A man meets a woman, and we're not even five minutes into the running time of Andrzej Zulawski's Szamanka before they are having sex on the floor of her rented apartment. Immediately thereafter, this man is revealed as an anthropology professor excited by the discovery of a mummified shaman. The primal act of sex and the mysticism of the strange religious-historical find are the engines that drive this strange, often hilarious, frequently brutal genre film. It's an art film about sex and sweat, one that seems to have emerged from the guts as opposed to intellectual game-playing, or in the bleakly absurd streets of mid-1990s post-Communist Poland. It's fast, frenetic and seems to have been made either by a young man bursting with fresh energy or an old man who films every moment as if he might never get another chance to work.
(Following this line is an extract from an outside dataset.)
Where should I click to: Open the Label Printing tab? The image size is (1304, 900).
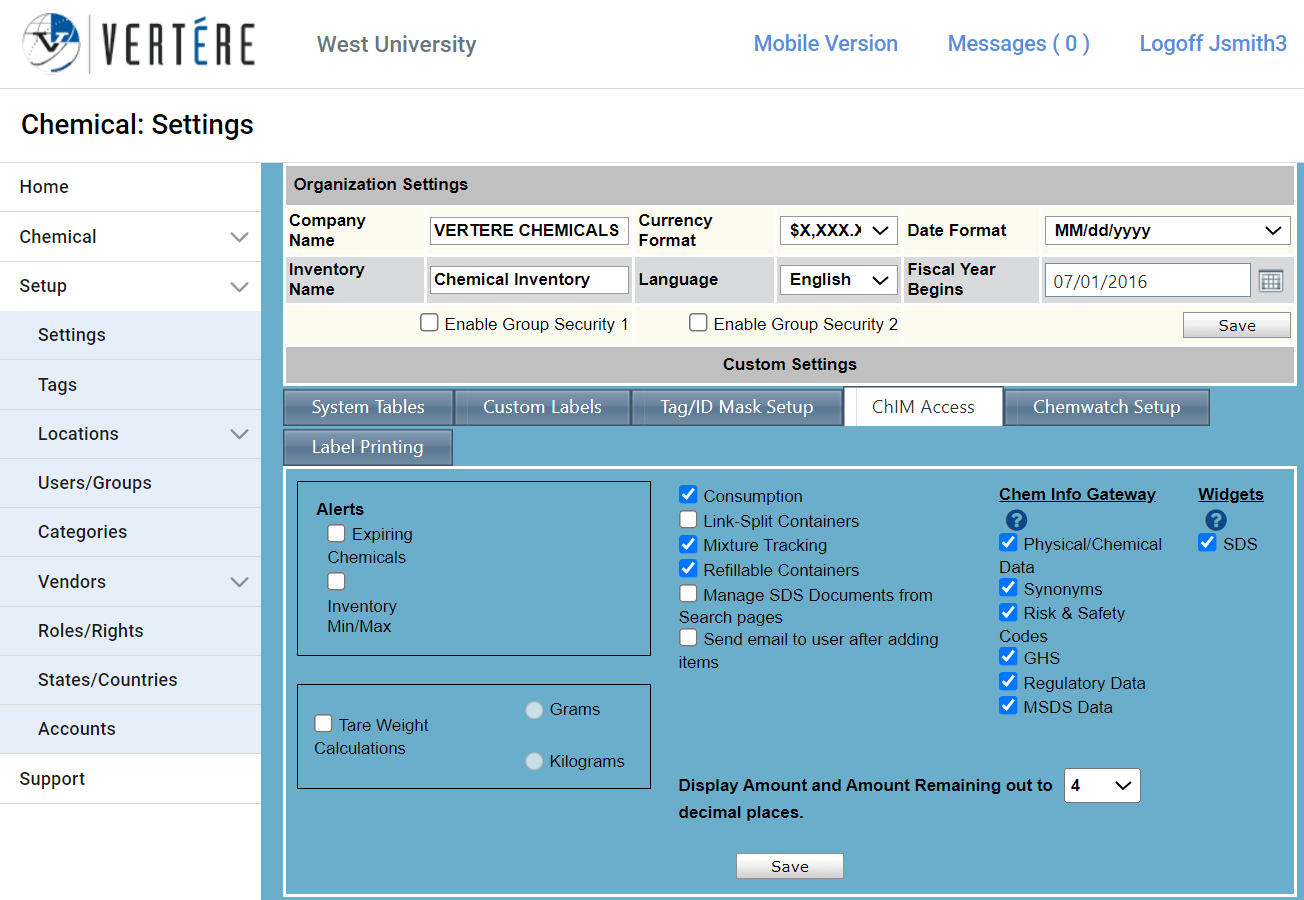(x=367, y=447)
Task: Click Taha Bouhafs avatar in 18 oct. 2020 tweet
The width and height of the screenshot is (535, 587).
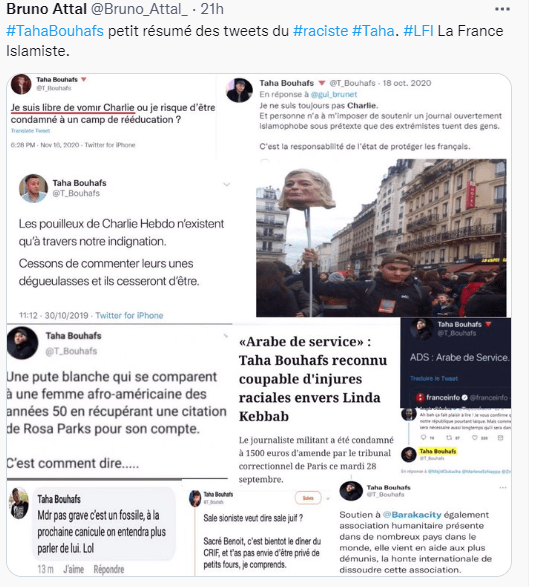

As it happens, both are kind of true. Zulawski was, in fact, middle aged and soon to cut his directorial career short in favor of writing books. He had not made a film in his native Poland since his work was banned in 1976, and he vowed never to work again under the Communist regime. Szamanka was an independently funded production outside of the state. Most noted in America for his "video nasty" horror project Possession, starring Sam Neill and Isabelle Adjani as a married couple descending into a hellish spiral of rage and carnal despair (and that's before the monster shows up), Zulawski's work is often about the painful relations between men and women. Continue Reading »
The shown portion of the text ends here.